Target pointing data
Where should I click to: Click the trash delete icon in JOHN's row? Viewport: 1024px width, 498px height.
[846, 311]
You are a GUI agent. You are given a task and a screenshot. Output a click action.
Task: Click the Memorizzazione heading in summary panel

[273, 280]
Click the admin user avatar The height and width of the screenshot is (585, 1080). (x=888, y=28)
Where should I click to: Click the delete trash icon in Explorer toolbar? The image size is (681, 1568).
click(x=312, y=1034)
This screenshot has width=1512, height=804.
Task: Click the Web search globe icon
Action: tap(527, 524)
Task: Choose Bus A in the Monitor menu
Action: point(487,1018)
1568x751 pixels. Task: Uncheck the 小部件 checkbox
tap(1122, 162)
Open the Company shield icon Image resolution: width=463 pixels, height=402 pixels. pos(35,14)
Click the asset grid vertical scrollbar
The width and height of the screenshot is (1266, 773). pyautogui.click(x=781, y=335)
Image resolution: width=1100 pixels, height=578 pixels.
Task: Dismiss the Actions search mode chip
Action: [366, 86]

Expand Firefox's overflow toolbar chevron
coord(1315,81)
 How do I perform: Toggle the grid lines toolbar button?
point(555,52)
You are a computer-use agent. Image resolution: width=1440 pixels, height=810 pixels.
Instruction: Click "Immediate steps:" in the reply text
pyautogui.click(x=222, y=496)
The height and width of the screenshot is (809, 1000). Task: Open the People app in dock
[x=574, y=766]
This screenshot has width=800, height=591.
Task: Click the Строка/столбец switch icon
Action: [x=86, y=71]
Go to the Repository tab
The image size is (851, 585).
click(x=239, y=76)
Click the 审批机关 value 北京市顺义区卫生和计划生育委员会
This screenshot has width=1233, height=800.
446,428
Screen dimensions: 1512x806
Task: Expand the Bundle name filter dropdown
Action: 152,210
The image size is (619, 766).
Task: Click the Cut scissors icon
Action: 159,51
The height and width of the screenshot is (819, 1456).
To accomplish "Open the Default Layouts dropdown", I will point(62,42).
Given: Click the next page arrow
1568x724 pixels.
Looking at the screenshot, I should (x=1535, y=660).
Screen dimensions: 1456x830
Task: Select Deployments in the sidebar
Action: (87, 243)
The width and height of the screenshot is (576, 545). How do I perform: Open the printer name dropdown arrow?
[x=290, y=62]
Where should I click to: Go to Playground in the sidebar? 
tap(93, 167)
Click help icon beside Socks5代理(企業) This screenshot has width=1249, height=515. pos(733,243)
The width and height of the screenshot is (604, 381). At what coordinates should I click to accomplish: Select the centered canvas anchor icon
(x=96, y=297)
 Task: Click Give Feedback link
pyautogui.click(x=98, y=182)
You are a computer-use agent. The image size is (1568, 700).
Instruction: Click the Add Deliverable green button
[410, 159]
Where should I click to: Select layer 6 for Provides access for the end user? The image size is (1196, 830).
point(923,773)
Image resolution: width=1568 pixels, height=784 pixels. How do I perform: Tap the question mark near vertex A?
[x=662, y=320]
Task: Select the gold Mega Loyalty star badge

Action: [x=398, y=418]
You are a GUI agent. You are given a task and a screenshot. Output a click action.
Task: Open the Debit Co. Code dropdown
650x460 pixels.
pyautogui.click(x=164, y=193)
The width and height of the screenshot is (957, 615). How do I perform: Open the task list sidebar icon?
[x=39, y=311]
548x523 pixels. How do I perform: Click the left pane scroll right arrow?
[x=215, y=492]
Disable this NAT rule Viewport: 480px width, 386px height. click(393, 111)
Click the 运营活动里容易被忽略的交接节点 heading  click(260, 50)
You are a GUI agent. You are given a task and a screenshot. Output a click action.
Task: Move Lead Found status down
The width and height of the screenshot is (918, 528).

* [Required work]: Gather every line of the material above that contains the string "icon". Letter case matters.

* [Written solution]:
Where should I click to: Click the trash delete icon in JOHN's row? Viewport: 1024px width, 498px height.
Where should I click to: Click the delete trash icon in Explorer toolbar? The image size is (681, 1568).
Task: Click the Web search globe icon
Open the Company shield icon Image resolution: width=463 pixels, height=402 pixels. pos(35,14)
Task: Click the Строка/столбец switch icon
Task: Click the Cut scissors icon
Click help icon beside Socks5代理(企業) This screenshot has width=1249, height=515. pos(733,243)
The width and height of the screenshot is (604, 381). At what coordinates should I click to accomplish: Select the centered canvas anchor icon
The width and height of the screenshot is (957, 615). How do I perform: Open the task list sidebar icon?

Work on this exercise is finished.